Empirical validiton did not really take off until the late 00s.
https://hci.stanford.edu/publications/bds/4p-guidelines.html
Hmmm, I don't quite see where that supports "Apple didn't do empirical validation"? Is it just that it doesn't mention empirical validation at all, instead focusing on designer-imposed UI consistency?
ISTR hearing a lot about how the Mac team did user research back in the 1980s, though I don't have a citation handy. Specific aspects like the one-button mouse and the menu bar at the top of the screen were derived by watching users try out different variations.
I take that to be "empirical validation", but maybe you have a different / stricter meaning in mind?
Admittedly the Apple designers tried to extract general principles from the user studies (like "UI elements should look and behave consistently across different contexts") and then imposed those as top-down design rules. But it's hard to see how you could realistically test those principles.
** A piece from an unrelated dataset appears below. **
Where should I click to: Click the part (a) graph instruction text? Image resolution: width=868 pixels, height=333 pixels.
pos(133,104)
What's the optimal level of consistency vs inconsistency across an entire OS? And is anyone actually testing that sort of thing today?
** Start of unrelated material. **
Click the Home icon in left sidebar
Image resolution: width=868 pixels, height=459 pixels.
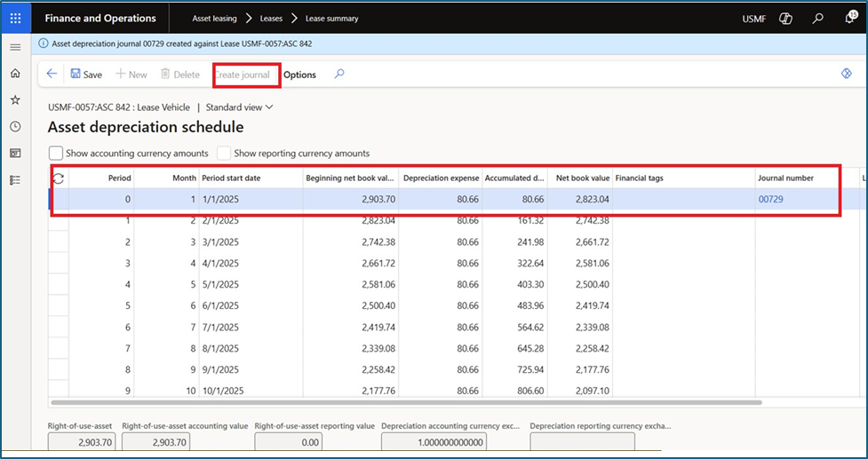point(15,74)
I cannot shake the feeling that they simply feel like the were used to just brand Apple as user friendly in the 90s and that Apple never actually adopted their principles and just used it as it fit the company's marketing.
I personally think Apple did follow their own guidelines pretty closely in the 90s, but in the OS X era they've been gradually eroded. iOS 7 in particular was probably a big inflexion point -- I think that's when many formerly-crucial principles like borders around buttons were dropped.